* [Stored data]
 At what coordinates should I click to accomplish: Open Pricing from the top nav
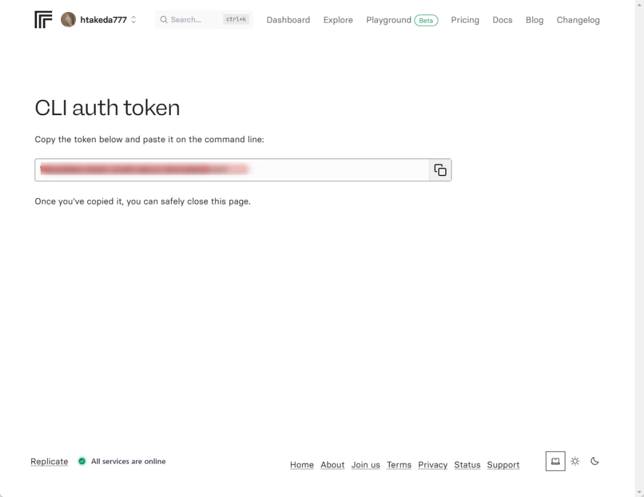pyautogui.click(x=465, y=20)
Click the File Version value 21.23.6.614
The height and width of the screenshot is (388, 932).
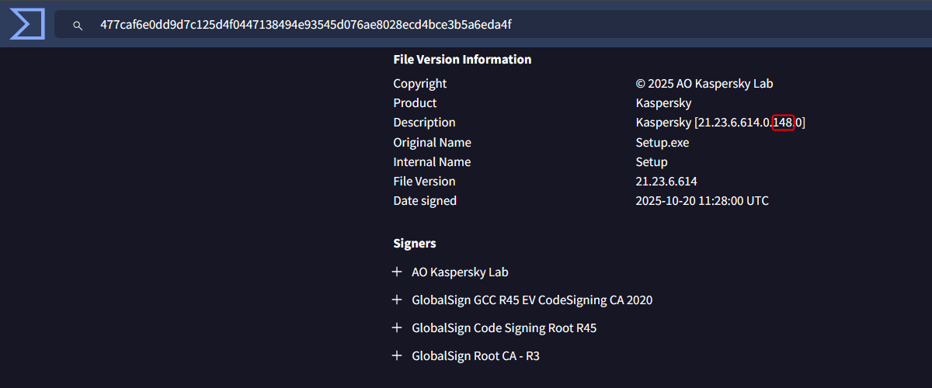pyautogui.click(x=666, y=182)
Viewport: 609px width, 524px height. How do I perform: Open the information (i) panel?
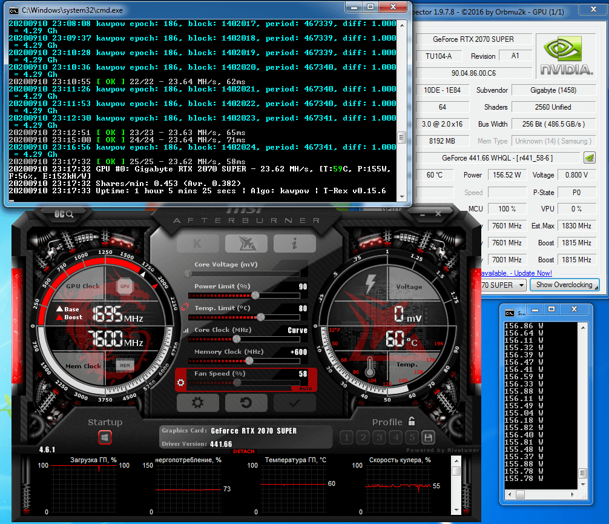[x=294, y=244]
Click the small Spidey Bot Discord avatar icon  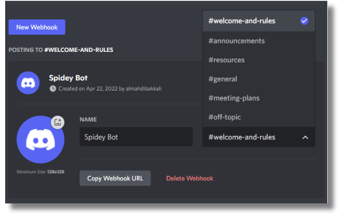(28, 82)
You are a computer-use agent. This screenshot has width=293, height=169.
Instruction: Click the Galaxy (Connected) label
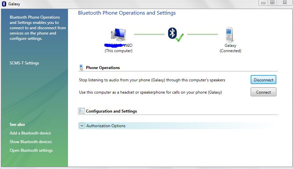pos(230,48)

* [Aim]
Count how many lines of the items above contain the word "screenshot". Give only the number.

* [Complete answer]
2